As demand for oil continues to grow, particularly in emerging Asian economies, developed and developing countries must take part in addressing this challenge, he said at a May 17 conference in Washington.
Producing and consuming nations must work together to ensure reliable supplies of affordable energy, he added.
"High oil prices are affecting consumers across the board," Bodman said. "Tight energy markets are revealing, perhaps more urgently than ever, the need to expand the global oil and gas supply infrastructure at all levels."
The U.S. energy secretary acknowledged that high petroleum prices might dampen U.S. and global economic growth. At the same time, however, he said higher prices might provide the impetus for necessary infrastructure and technology improvements by the U.S. refining industry. They also might encourage U.S. consumers to care more about the efficient use of energy that eventually could bring down demand for oil, he said.
The United States is the largest consumer of oil in the world.
The conference brought together policy-makers, energy-industry representatives and experts from the United States and Saudi Arabia. It was organized by the Washington-based Center for Strategic and International Studies, a policy research organization.
Bodman said that with 85 percent of the world's spare oil-production capacity located in Saudi Arabia, that country's willingness to use this capacity to respond to major supply disruptions and to stabilize energy markets makes it a "moderating force" in the global oil trade.
He said that "uncertainty and volatility of the market is making oil producers and potential investors skittish" about engaging in major capacity-expansion projects despite high prices. Bodman said he nevertheless believes that the necessary investment will come, although it might take some time before petroleum and natural gas from new fields flow to global markets.
The lag time between oil discovery and actual production is between 7 years and 10 years, according to industry experts.
"I am optimistic that we can see our way through the current crisis," Bodman said.
Ali Ibrahim Naimi, Saudi Arabia's minister of petroleum and mineral resources, said at the conference that his country has undertaken a major oil-capacity expansion program aimed at increasing its production capacity to 12 million barrels per day by 2010 and to 15 million barrels per day by 2015 from the current 9.5 million.
Naimi said that some other oil-producing countries could boost their capacity, too. The reason existing global energy supply infrastructure is inadequate to meet future demand, he said, is that two decades of oil oversupply and low prices have made investors uninterested in building-supply capacity.
Naimi said that oil prices must be sustained at a level that ensures not only continued expansion of the world economy but also adequate incentives to the oil industry.
But ensuring the availability of oil supplies requires more than simply increasing production capacity for crude oil, he said.
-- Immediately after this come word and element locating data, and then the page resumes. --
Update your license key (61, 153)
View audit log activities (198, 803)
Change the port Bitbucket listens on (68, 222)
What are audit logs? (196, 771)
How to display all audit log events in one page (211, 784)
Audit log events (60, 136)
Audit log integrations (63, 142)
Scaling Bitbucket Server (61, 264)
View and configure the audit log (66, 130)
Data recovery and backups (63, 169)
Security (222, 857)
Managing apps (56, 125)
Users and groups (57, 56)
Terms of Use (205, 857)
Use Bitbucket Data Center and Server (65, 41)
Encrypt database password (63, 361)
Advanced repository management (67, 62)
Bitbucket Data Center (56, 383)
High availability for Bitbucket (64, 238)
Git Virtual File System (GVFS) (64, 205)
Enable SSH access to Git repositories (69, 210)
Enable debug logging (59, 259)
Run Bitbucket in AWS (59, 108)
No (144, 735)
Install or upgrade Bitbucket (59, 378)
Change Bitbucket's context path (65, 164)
Producing and consuming nations must together pursue policies allowing the oil industry to deliver the products consumers demand, he said.
Naimi cited regulatory complexity and constraints, infrastructure bottlenecks, the proliferation of product specifications and a lack of accurate and timely data needed to improve market transparency as major obstacles to development of efficient energy markets.
These impediments have "tended to reduce flexibility in the system creating situations where isolated regional supply/demand imbalances become magnified, affecting world price levels," he said.
Naimi said insufficient oil-refining capacity worldwide has created a perception of a tight oil market and contributed to upward price pressure in recent years.
"I believe, however, that additions to both production and refinery capacity worldwide over the next several years should help to ease the current anxiety," he said.